[Catalog-sig] (no subject)
Ian Bicking
ianb at colorstudy.com
Thu May 5 19:38:04 CEST 2005
Martin v. Löwis wrote:
> Maurice Ling wrote:
>
>>Given that (1) there can be multiple versions of Python installed in a
>>system, (2) each version maintains their own site-packages directory and
>>(3) if C modules are installed, they are not compatible with other
>>versions of Python... Imagine a system administrator who had installed
>>50 libraries and their dependencies in site-package of Python 2.3 and
>>now has to do it for Python 2.4, can we make his life better?
>
>
> I'd like to point out that this is a task that the "native" package
> format can solve. For example, in Debian, when I use Debian packages
> to install the 50 libraries, the current Debian Python policy manages
> to update all the libraries from Python 2.3 to Python 2.4, when
> the "official" Debian Python version becomes 2.4.

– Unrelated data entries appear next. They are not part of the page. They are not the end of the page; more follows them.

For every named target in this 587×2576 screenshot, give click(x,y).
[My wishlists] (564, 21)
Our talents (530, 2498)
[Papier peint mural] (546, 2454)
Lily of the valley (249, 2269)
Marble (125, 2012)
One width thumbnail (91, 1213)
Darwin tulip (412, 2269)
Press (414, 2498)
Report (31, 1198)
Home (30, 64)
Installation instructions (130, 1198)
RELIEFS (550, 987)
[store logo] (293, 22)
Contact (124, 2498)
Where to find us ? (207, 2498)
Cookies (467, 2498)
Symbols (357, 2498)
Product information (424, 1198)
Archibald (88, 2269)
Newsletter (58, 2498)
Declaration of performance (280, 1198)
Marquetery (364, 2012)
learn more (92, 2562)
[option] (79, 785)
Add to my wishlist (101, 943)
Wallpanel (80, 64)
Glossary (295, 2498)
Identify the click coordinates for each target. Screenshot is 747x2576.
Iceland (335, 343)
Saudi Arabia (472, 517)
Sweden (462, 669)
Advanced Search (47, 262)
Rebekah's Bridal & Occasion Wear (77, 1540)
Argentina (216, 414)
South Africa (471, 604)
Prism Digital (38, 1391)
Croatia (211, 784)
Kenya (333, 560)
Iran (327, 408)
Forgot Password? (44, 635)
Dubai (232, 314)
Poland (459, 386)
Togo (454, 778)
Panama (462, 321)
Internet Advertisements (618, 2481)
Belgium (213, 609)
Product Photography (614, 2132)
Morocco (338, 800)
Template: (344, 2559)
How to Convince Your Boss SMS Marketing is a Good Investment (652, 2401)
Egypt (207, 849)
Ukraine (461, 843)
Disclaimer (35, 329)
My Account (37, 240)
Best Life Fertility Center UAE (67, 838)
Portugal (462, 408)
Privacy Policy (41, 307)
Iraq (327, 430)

Just as a reminder, what Maurice talked about actually doesn't relate to
my initial concern. Or, maybe I'll call it my distutils-love, where
distutils does something currently that system packagers don't do. I'm
not so worried about per-python-version installation of packages -- for
the most part this has worked well for some time. It's the support of
multiple *library* versions that keeps me using distutils, and actually
keeps me from using native packages for most things, except those places
where there's already a centralized system (e.g., I don't install more
than one version of Postgres on a server, so I don't need more than one
version of psycopg). Or things that are stable and practically
equivalent to "standard" for me, like mxDateTime.
But for most libraries I'm very reluctant to install them globally; I
don't want to do monolithic upgrades of systems, I'd rather do
incremental upgrades of specific applications, and handle any large
upgrades through centralized tracking of the installations.
In the C world this is more-or-less solved through a system of symlinks,
e.g., libjpeg.so, libjpeg.so.9, libjpeg.so.9.1, etc. But we don't have
that for Python. So if I have one application that needs SQLObject 0.5,
and another that needs SQLObject 0.6, I just can't use any system
package manager.
At first I was thinking, well, that's because of my specific situation
-- multi-client host machines, applications that go quiet for extended
periods of time and shouldn't be disturbed, and my own tendency to use
lots of in-development libraries (my own and other people's). But as I
think about it, it seems like it applies to most situations. Subway,
for instance, is built against a specific version of SQLObject.
UltraGleeper is built against a different version (just to pick two
projects I know of off the top of my head). Well, technically they used
different package names for the different versions, but the general
problem should be fairly obvious. Making the installation robust and
easy for these kinds of things -- both applications and frameworks -- is
what I think we are trying to do. But as long as we have unversioned
package installation and imports, I think it's a bad idea to do
system-wide installation most packages.